Facebook posts, including some from the Groton Police Department, show Connor’s involvement in a range of community programs and events, from a youth cadet camp to self-defense classes.

Outside of his role with the Groton police, Connor instructed in the Fitchburg State University Police Program, a five-year program through which students receive bachelor’s and master’s degrees in criminal justice, as well as the training certification required to become a municipal police officer.

Alexandra Wysocki, who began as the program director this year, said some instructors are full-time police officers. She directed any questions on Connor to the Municipal Police Training Committee, the state agency that runs the local police academies.

In 2010, while working for the Lunenburg Police Department, in northeast Worcester County, Connor was lauded after he sustained a serious neck injury while apprehending a suspect.

According to reports at the time by the Worcester Telegram and Gazette, the suspect leaped from a 12-foot wall just as Connor grabbed hold of him, pulling them both to the ground.

Connor fell face-first and broke two vertebrae, according to the Lowell Sun. He returned to work the following year and in 2012 transferred from the Lunenburg police to Groton.

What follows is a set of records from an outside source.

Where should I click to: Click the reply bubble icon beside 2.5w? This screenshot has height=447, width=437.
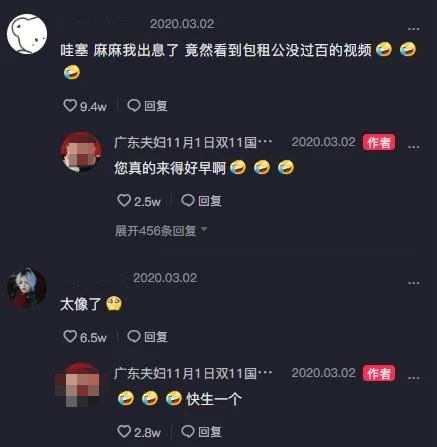[x=188, y=201]
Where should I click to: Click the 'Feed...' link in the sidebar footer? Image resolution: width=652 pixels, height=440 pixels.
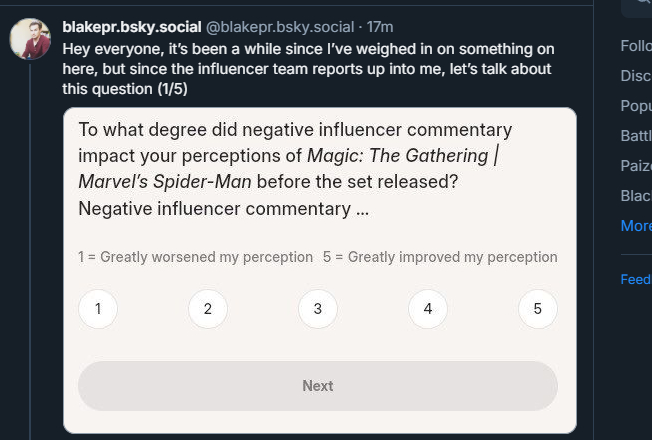click(636, 280)
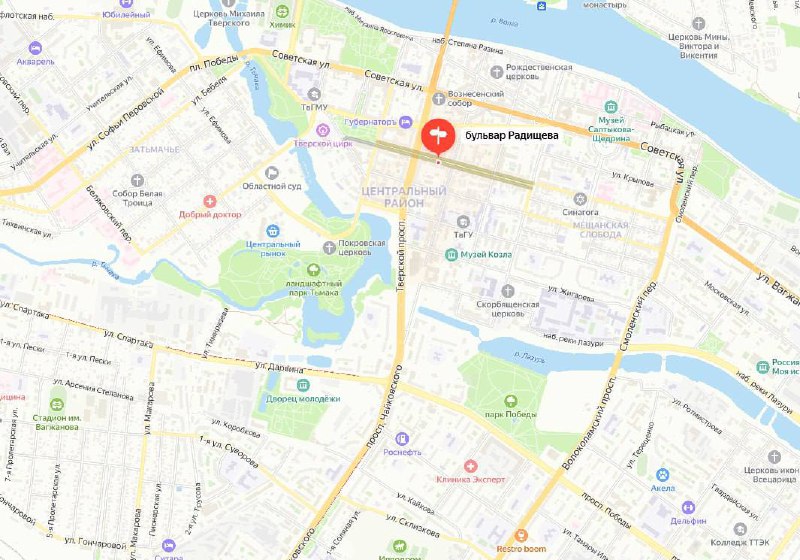
Task: Click the Центральный рынок shopping basket icon
Action: [273, 231]
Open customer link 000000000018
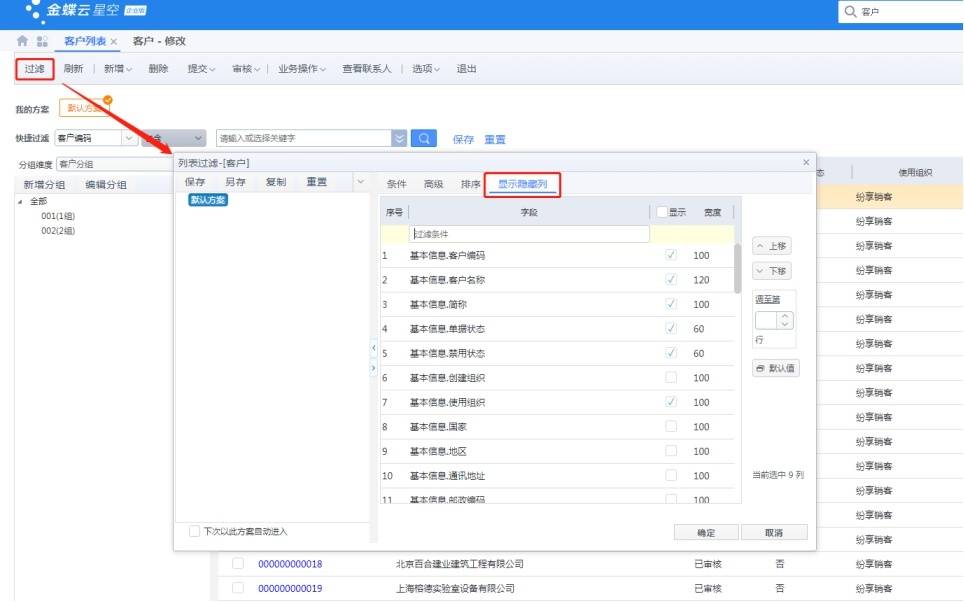The height and width of the screenshot is (602, 964). pyautogui.click(x=290, y=564)
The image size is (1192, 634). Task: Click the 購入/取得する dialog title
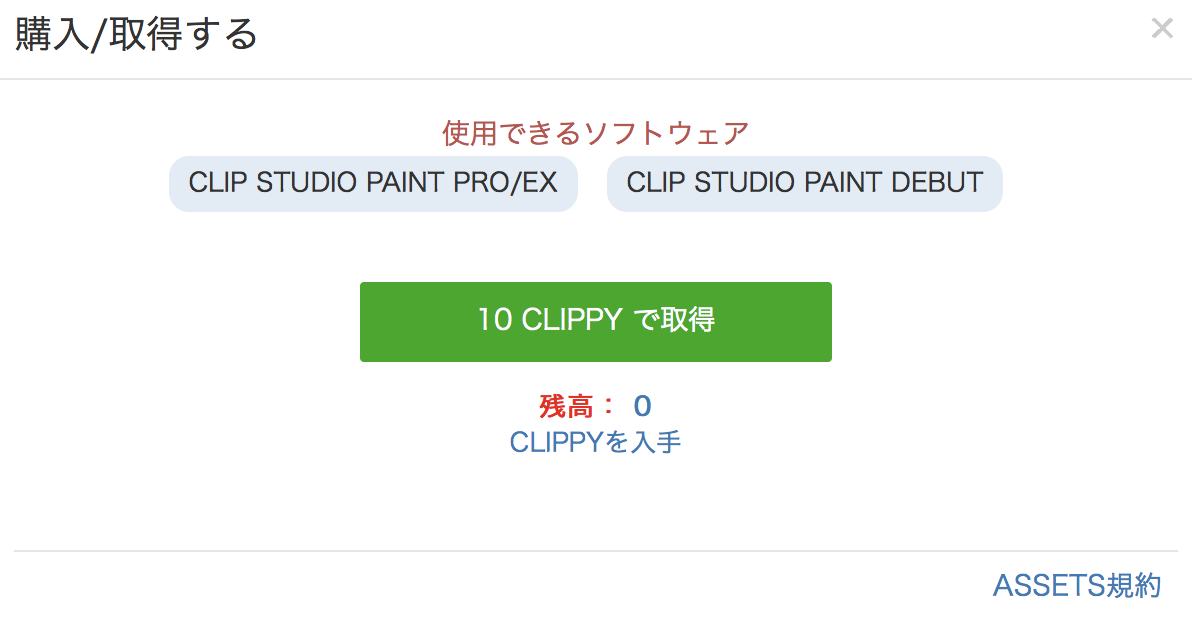[x=136, y=35]
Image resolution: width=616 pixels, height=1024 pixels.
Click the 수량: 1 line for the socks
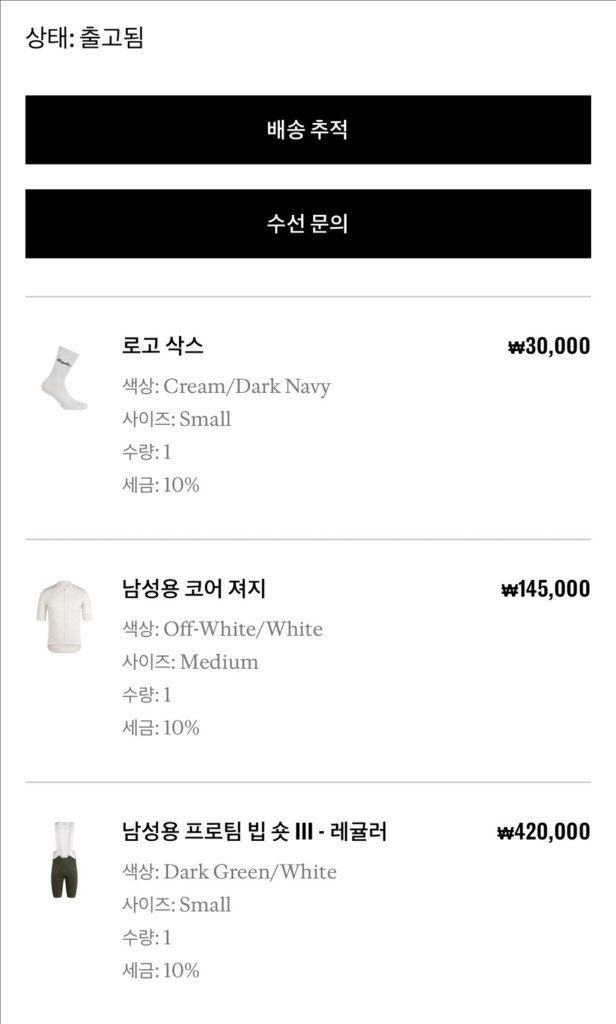146,452
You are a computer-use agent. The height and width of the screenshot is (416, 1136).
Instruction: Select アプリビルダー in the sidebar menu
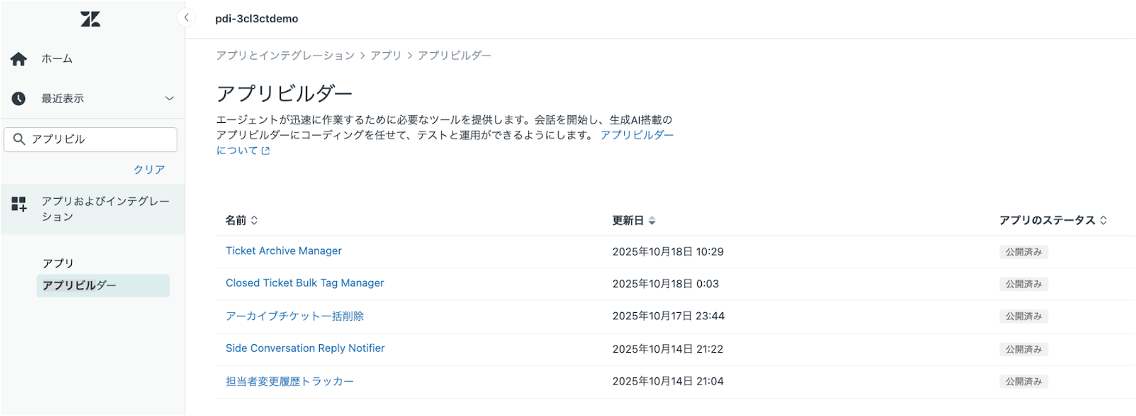79,286
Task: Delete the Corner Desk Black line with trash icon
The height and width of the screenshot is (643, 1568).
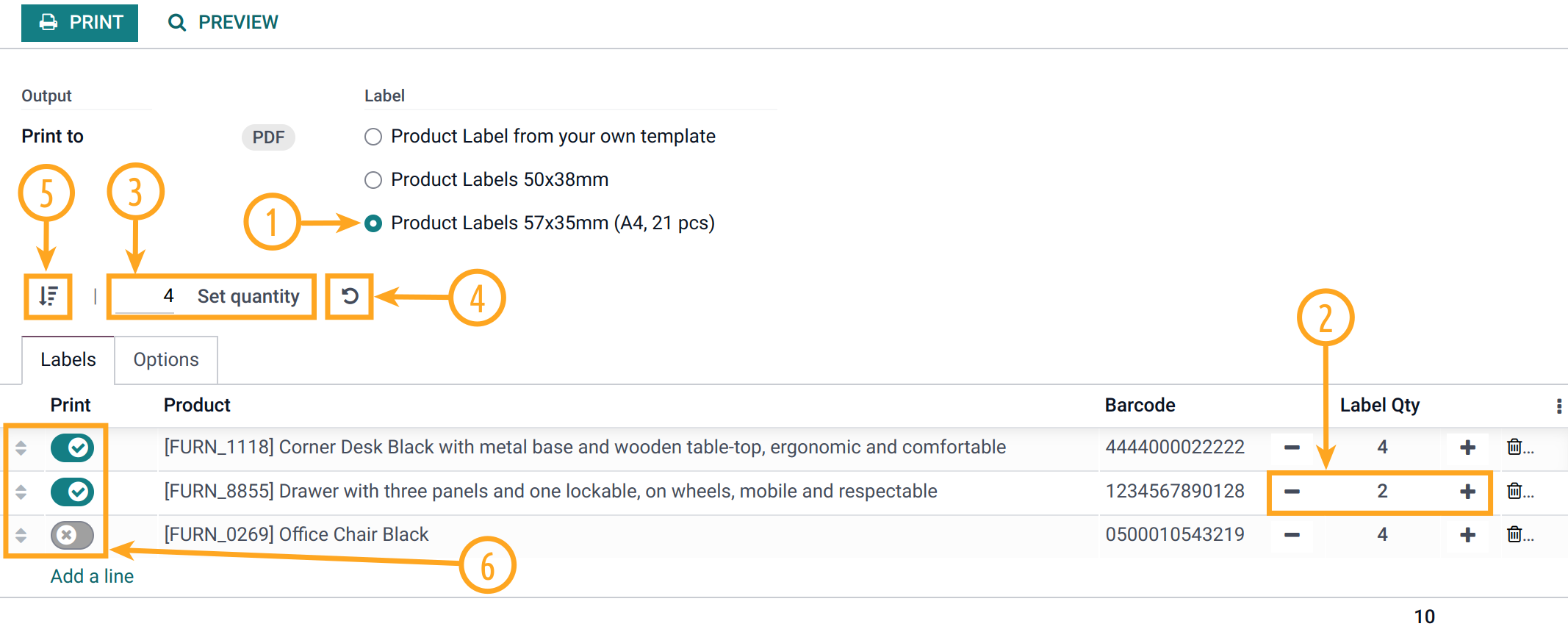Action: point(1516,448)
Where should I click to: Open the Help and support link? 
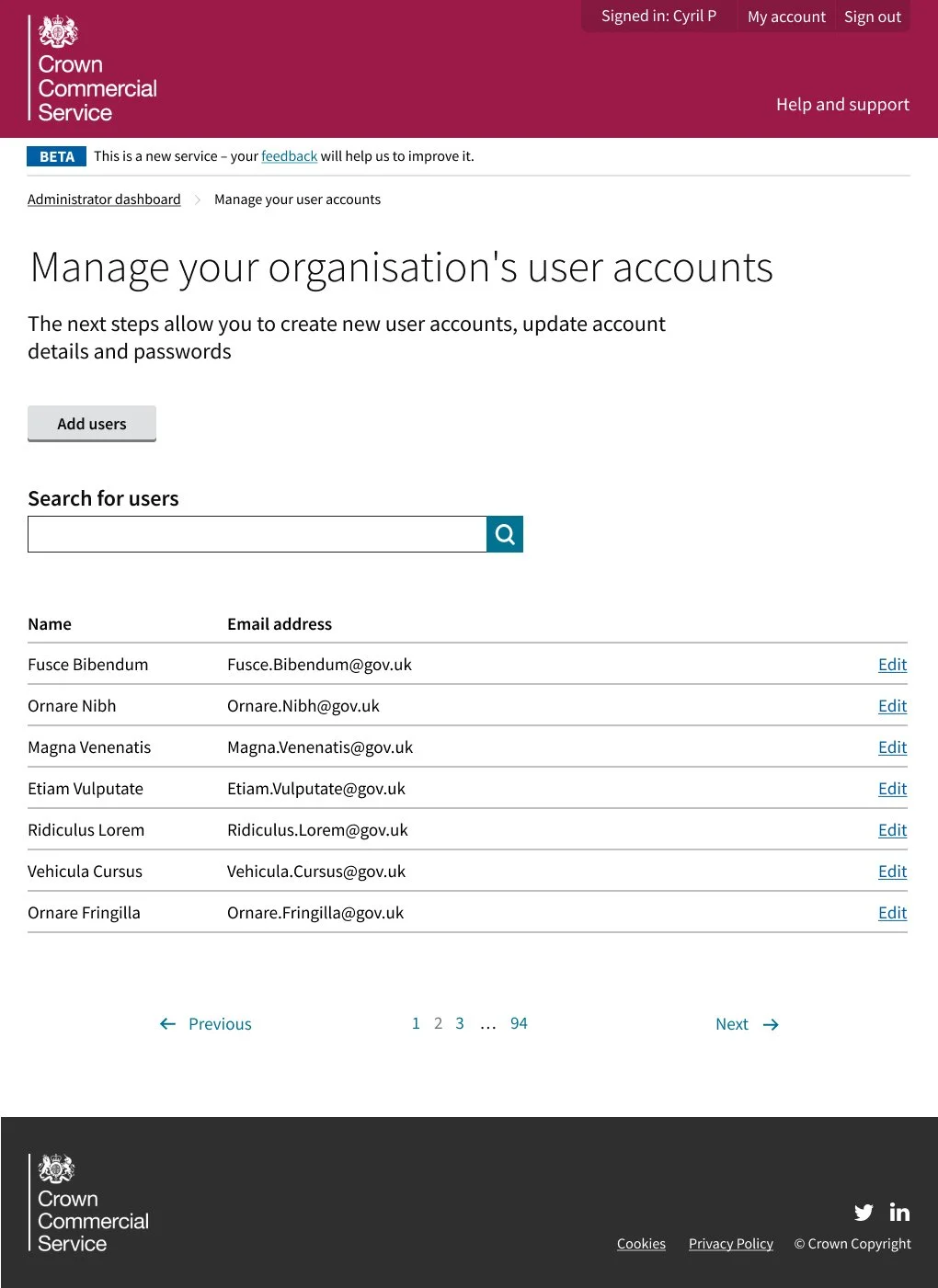[x=841, y=104]
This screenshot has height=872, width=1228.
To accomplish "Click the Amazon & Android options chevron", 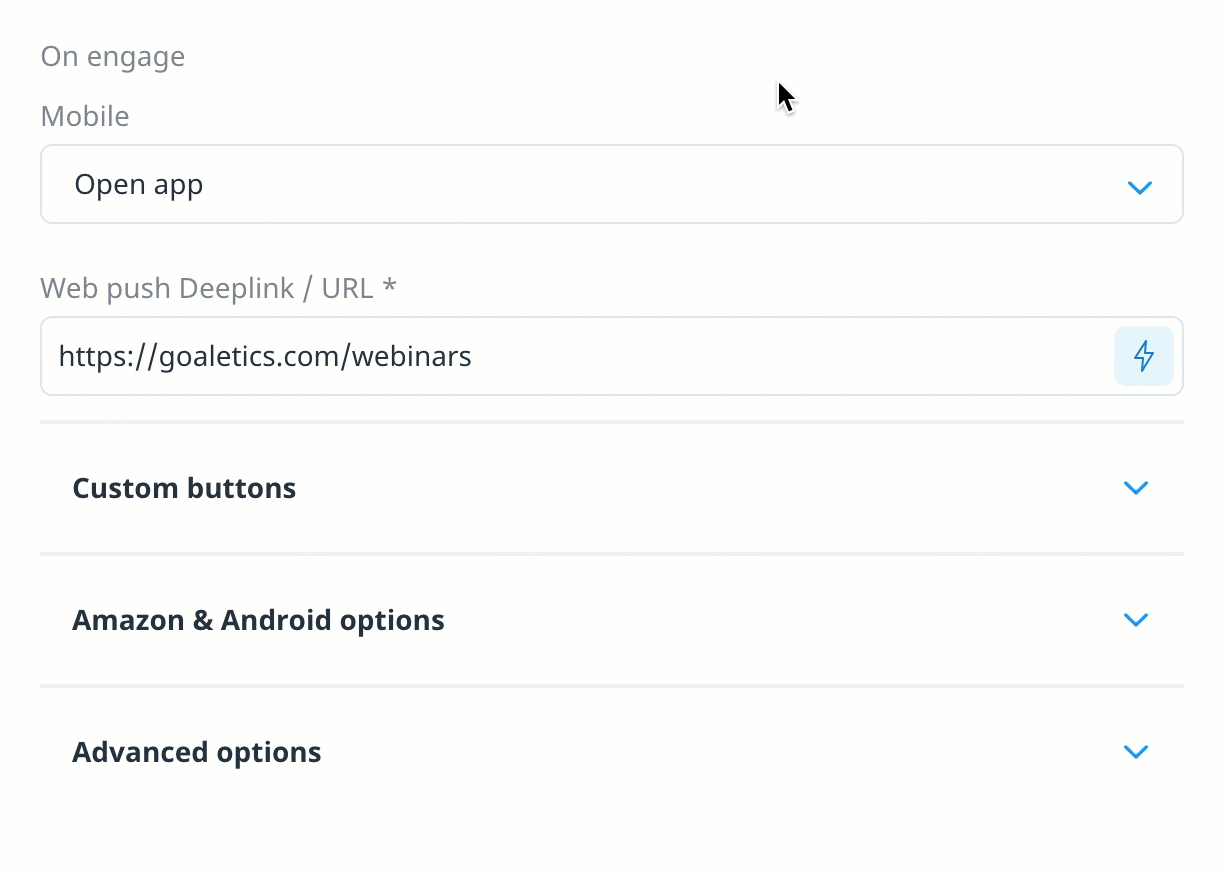I will point(1135,620).
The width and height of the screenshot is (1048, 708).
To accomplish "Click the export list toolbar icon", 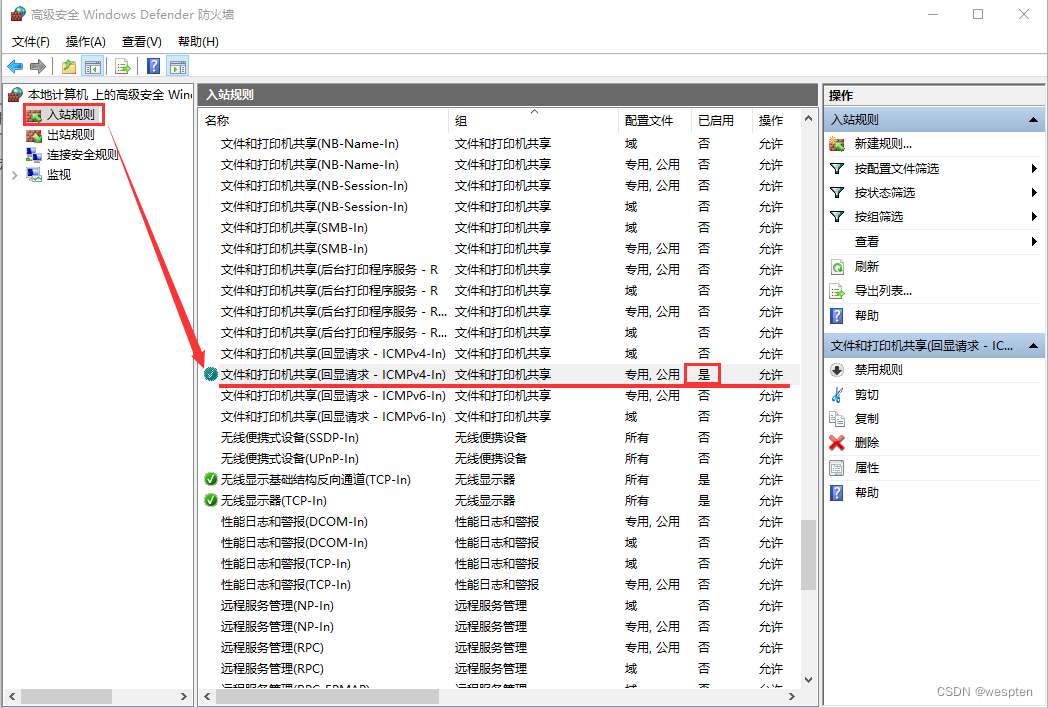I will 123,67.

Since his firing in December, Connor’s certification to work in law enforcement has been suspended by the Massachusetts Peace Officer Standards and Training (POST) Commission, the agency charged with regulating the state’s police officers and departments.

The arbitrator hearing Connor’s case may not rule for several months. Regardless of the outcome, the nine-member POST Commission, which includes three police representatives, could still vote to revoke Connor’s certification.

That move would bar Connor from future police work in Massachusetts and land him on a national registry of decertified police officers, imperiling his future in the field. Since last spring, the commission has decertified 11 officers.